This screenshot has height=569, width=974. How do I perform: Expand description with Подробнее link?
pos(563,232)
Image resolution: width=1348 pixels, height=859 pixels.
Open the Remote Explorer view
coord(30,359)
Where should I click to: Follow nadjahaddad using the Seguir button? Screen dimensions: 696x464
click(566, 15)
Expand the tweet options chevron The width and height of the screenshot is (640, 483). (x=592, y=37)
--- --- ---
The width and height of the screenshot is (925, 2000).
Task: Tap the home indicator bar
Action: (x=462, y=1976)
--- --- ---
REQUIREMENT
Go back to the listing above. Copy word for word the lines from the one with "This screenshot has" through the one with "Expand the tweet", and nothing more.

TASK ANSWER
This screenshot has height=569, width=974. How do I perform: Expand description with Подробнее link?
pos(563,232)
Image resolution: width=1348 pixels, height=859 pixels.
Open the Remote Explorer view
coord(30,359)
Where should I click to: Follow nadjahaddad using the Seguir button? Screen dimensions: 696x464
click(566, 15)
Expand the tweet options chevron The width and height of the screenshot is (640, 483). (x=592, y=37)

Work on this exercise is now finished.